India’s naïvety on Kulbhushan’s case

Author: Haaris Ramzan

India in an all-out effort to rescue its spy Kulbhushan Jadhav operating blatantly in Pakistan, has filed proceedings against Pakistan at the International Court of Justice (ICJ) for the violation of international law, especially by accusing Pakistan of “egregious violations of the Vienna Convention on Consular Relations”. Very interestingly, in haste, India itself has forgotten several norms of international law and the statute of the international court of justice 1945.

Firstly, for the general public, it is significant to understand the working of the ICJ and its mandate. The common consideration is that any injustice done around the world shall give the ICJ authorisation to take cognisance of the matter. The reality is different from this misconception.

The ICJ is the primary judicial organ of the United Nations (UN). One of its main functions is to settle legal disputes submitted by states and to provide advisory opinions on legal questions presented before it by international organs, agencies, and the UN General Assembly.

The court was established in 1945 through the UN charter. Since its inception, the ICJ has undertaken very few cases. However, due to the changing political scenario of the world, the developing countries are more willing to utilise this judicial forum.

In accordance with the Article 93 of the UN Charter, all member states automatically become a party to the Statute of the ICJ. Once a state has become a part of the ICJ statute, it is permitted to participate in cases. However, it is important to note that being a party to the statute does not automatically give the court jurisdiction over disputes involving the member states.This means that ICJ’s jurisdiction can be divided into two types: contentious issues and advisory opinions.

In contentious cases, the member states who have a dispute amongst them and willfully submit to the competence of the court for adjudication are entertained, which makes the decision by the ICJ binding upon them.

This brings forward a direct question on the scope of the jurisdiction of the Court in contentious cases. As mentioned above, a clear misapprehension within Pakistan is that the court can directly and forcefully undertake issues. Article 36 of the Statute of the ICJ clearly specifies that the court has jurisdiction only on the basis of “consent”, meaning thereby that matters can only be undertaken by the court if state parties agree to it.

We all are aware of the tragic incident of 1999 where a Pakistan Navy’s reconnaissance aircraft ‘Atlantic’ was shot down by the Indian Air Force. The incident was considered as a blatant violation of international law and specifically Article 2(4) of the UN Charter that strictly prohibits all member states to respect the territorial sovereignty and political independence of each other.

Naively, Pakistan took the brazen violation of international law to the ICJ to seek reparation. Unfortunately, the ICJ refused to entertain the matter as India argued that the court lacked jurisdiction. As India didn’t give consent to bring the Atlantic issue before the ICJ, the matter was dismissed at the preliminary stage.

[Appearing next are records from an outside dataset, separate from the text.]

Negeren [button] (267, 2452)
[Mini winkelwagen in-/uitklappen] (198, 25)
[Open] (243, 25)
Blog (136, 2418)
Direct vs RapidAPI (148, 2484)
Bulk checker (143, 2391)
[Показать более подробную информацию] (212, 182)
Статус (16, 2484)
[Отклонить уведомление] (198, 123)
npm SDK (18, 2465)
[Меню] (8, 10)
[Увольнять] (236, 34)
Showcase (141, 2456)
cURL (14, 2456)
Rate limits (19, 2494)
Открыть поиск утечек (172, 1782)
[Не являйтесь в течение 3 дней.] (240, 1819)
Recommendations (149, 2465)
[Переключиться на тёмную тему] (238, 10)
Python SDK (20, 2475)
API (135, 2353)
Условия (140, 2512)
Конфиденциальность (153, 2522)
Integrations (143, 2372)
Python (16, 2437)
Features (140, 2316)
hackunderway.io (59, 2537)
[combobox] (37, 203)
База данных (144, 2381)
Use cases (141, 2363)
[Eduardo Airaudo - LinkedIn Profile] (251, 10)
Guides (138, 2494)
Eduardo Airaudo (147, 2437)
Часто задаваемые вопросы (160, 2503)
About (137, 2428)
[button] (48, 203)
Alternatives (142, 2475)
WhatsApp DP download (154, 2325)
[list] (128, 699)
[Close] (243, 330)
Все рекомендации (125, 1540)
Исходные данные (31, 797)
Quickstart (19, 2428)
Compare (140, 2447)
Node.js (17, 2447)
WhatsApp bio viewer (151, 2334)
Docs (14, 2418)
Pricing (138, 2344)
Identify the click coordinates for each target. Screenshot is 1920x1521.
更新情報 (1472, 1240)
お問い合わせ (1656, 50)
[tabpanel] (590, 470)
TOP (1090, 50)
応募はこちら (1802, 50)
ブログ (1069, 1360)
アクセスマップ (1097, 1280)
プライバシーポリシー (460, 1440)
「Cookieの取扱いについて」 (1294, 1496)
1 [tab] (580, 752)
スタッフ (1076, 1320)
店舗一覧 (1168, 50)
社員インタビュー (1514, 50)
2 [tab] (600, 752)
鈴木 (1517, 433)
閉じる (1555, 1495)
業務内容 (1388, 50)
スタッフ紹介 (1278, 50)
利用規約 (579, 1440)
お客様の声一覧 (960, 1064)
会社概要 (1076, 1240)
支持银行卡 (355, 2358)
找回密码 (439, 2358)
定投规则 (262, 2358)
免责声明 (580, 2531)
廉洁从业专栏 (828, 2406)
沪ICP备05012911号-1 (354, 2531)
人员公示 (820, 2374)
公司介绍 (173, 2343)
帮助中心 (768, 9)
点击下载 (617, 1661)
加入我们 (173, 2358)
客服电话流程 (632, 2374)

In a similar twist, the Indian petition before the ICJ also suffers from similar defects. On March 29, 2017, Pakistan’s permanent representative to the UN while commenting on the jurisdiction of Article 36 reiterated that ICJ’s jurisdiction shall not apply to:

a) disputes relating to questions which fall essentially within the domestic jurisdiction of the Islamic Republic of Pakistan;

b) disputes relating to or connected with any aspect of hostilities, armed conflicts, individual or collective self-defence or the discharge of any functions pursuant to any decision or recommendation of international bodies, the deployment of armed forces abroad, as well as action relating and ancillary thereto in which Pakistan is, has been or may in future be involved;

c) all matters related to the national security of the Islamic Republic of Pakistan;

Once again it is so evident that these three reservations vest at the core of Pakistan’s internal security and political independence which may never be compromised.

Mr Jadhav has been arrested as a spy on espionage activities. He has confessed himself that as being a responsible Indian Naval officer, he entered Pakistan several times and undertook anti-nationalist and sabotage activities which lead to the deaths of numerous innocent Pakistanis.

There is no treaty which discusses the treatment of such an individual except for the Geneva Conventions of 1949 and its two additional protocols which call for equitable treatment of hostile enemies in accordance with their rank and cadre. In this regard, Mr Jadhav was given more than that as he was accorded a fair trial as per the law of the land where trials of other criminals of similar nature are also undertaken.

What India needs to do is to honourably gulp the reality that Mr Jadhav was caught as a RAW operative in Pakistan with sufficient evidence and that such individuals can never be spared for their nefarious role which leads to the deaths of innocent people.

However, on May 10, 2017, in another press release, the ICJ has announced that there shall be a public hearing where both parties shall be heard. The law is itself clear, but it shall be intriguing to note the contentions of the ICJ.